Inhofe was so proud of the construction effort, in fact, that he posted several pictures to his official Facebook page. Inhofe noted he wasn’t the only person who liked the igloo – several people honked to show support.
It took five hours Saturday and three hours Sunday to build the igloo. “The funny thing was seeing how many people would stop to pose in front of it,” Molly Rapert said.
And while this week’s expected snowy weather will ensure the igloo won’t melt, Inhofe did admit that he fears the structure might meet a premature demise by global-warming believers.
“I know that somebody is going to end up tearing it down,” Inhofe said. “Because there are a lot of people who can’t take a joke.”
Visit Senator Inhofe’s Facebook Page For More Pictures

Roger Knights
February 9, 2010 7:12 pm

You can build an igloo with an Eskimold (reviewed in Cool Tools favorably), here: http://www.eskimold.com/

March 18, 2010 8:38 am

The issue should not be “Is AGW true?”
It should be “What are the odds of it being true?”
And — if true “What are the odds the outcome will be a very bad thing?”
We ask these two questions in one form or another every time we start up our car.
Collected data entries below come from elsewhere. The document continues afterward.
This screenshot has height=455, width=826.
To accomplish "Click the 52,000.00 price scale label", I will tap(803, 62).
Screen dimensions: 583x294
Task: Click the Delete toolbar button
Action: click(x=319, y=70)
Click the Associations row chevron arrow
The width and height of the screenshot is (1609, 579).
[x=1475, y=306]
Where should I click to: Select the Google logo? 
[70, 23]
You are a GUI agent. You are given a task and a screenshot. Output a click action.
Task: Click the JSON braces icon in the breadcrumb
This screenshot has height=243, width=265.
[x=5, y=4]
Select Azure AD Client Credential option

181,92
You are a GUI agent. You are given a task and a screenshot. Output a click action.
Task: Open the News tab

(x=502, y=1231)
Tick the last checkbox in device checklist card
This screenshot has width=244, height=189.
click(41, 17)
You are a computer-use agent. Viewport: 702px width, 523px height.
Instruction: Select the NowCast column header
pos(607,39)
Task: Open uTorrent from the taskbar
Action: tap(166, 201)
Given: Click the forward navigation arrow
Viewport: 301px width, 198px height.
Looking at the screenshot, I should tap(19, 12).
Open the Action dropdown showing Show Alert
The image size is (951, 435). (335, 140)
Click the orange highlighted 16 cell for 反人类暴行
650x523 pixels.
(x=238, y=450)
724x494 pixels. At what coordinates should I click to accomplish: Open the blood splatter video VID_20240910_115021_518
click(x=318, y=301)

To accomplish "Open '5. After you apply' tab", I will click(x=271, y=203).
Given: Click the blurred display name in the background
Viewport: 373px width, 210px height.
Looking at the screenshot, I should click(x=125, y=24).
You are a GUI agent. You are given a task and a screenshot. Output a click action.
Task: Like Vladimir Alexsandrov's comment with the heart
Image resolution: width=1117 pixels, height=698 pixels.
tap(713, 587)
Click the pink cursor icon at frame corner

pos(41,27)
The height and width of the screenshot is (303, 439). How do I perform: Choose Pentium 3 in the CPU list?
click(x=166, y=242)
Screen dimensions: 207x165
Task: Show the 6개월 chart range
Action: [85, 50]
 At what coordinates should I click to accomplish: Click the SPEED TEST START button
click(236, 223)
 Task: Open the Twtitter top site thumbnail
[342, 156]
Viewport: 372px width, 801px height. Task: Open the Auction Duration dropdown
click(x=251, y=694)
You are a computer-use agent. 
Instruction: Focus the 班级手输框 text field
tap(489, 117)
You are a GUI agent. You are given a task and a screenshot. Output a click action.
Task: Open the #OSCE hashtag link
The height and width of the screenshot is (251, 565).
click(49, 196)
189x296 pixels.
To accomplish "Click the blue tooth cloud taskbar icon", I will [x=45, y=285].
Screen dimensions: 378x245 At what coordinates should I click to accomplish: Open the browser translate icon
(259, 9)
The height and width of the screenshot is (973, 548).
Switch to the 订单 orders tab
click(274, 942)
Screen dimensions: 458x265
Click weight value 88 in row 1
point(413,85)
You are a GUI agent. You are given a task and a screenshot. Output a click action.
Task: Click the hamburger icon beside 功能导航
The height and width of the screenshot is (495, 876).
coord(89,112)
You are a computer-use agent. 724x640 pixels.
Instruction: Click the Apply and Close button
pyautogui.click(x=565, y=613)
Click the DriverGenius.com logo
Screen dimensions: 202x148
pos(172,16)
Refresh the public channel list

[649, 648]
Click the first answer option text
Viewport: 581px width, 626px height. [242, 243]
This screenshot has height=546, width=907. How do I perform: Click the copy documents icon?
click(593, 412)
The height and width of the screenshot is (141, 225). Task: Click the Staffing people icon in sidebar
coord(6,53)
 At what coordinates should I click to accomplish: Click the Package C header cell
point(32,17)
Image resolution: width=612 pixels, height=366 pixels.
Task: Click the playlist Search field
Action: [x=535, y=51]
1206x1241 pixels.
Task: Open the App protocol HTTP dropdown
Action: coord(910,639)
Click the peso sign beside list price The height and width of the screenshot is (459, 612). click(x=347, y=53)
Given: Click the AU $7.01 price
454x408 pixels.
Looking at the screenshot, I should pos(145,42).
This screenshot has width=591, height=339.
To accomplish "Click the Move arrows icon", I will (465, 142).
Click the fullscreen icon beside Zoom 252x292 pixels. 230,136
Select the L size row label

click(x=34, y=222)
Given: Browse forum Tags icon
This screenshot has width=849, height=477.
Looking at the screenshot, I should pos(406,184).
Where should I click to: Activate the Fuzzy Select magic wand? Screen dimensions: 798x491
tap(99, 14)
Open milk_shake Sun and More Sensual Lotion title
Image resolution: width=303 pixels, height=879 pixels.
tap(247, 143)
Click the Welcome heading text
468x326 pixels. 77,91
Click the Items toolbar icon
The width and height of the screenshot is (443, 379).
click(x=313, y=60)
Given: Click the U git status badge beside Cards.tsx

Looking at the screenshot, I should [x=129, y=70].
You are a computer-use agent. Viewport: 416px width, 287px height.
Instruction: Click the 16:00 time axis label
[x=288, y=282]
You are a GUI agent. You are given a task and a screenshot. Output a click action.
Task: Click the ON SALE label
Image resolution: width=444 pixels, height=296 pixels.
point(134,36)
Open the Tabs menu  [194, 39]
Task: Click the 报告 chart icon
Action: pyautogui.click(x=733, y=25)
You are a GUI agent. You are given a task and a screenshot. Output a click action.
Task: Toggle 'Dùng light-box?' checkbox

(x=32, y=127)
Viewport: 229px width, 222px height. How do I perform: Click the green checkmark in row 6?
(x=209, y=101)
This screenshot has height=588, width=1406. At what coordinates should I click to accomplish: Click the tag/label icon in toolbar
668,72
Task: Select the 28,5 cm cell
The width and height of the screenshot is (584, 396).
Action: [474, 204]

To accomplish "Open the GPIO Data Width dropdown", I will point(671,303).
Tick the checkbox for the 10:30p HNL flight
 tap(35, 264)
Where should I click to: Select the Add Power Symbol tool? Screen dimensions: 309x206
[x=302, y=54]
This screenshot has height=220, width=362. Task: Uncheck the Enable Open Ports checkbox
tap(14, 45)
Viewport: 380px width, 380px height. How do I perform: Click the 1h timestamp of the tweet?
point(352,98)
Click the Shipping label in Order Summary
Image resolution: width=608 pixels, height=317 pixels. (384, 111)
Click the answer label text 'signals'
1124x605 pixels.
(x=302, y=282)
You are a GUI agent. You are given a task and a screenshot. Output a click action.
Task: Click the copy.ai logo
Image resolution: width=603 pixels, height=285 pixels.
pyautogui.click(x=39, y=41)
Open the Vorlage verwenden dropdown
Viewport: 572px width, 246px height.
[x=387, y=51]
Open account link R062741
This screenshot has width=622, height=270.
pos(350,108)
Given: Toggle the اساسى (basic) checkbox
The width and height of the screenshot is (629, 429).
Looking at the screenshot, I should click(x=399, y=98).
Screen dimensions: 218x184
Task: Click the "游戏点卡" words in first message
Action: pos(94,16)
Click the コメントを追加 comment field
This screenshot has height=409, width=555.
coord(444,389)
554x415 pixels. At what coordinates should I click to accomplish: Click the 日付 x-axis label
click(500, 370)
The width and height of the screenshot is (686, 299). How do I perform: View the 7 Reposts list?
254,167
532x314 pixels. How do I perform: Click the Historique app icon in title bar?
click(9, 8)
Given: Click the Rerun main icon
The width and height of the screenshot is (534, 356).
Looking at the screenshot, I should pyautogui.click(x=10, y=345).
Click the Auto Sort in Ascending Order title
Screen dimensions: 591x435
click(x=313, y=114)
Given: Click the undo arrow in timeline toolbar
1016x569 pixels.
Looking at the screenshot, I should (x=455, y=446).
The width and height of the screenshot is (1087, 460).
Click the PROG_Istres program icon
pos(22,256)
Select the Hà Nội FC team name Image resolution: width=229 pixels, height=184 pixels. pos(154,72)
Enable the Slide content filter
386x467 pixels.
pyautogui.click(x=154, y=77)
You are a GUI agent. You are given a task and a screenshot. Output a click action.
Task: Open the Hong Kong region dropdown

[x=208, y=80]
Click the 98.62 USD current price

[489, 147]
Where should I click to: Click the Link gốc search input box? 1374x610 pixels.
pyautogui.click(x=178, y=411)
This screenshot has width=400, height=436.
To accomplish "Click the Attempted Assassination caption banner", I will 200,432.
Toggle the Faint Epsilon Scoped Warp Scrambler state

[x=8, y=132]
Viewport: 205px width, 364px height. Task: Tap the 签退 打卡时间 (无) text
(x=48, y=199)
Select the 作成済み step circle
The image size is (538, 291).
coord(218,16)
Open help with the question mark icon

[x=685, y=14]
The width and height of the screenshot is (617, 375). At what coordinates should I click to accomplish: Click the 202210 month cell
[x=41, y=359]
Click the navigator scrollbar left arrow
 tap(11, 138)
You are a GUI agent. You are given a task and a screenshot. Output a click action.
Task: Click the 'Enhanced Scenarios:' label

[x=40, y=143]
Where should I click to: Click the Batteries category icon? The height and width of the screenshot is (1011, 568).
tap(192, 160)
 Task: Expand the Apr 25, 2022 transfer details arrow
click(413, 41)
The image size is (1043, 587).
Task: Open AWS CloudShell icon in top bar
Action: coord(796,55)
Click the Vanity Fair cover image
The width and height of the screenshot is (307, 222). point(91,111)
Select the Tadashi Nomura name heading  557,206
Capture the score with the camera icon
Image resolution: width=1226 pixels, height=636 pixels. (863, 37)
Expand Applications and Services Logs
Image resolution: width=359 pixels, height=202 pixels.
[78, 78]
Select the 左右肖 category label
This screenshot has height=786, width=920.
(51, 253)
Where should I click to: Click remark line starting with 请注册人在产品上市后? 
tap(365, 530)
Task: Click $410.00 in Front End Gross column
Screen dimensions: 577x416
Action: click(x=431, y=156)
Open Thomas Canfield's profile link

Most times we put on a seatbelt. In 55 years of driving, I’ve never needed one. The odds are very much against it being necessary. But I still use it. So do you (well — many of you).
So the task we must all take on is to assess the probability of the AGW advocates substantially overestimating the environmental effects of an ever increasing CO2 level.
Those who deny the scientific claims, or denigrate them, or ignore them, or “study” them only on anti-AGW web sites are, implicitly, claiming that their personal assessmant of climate danger is effectively 0%. My personal assessment of this threat, made after a year of study, is that it is at least 67%. Even if it were 1%, I’d still be in favor of an insurance policy. The current “cap and trade” bill is such a policy — probably not the best policy. Right now, it appears to be the only one we might “buy.”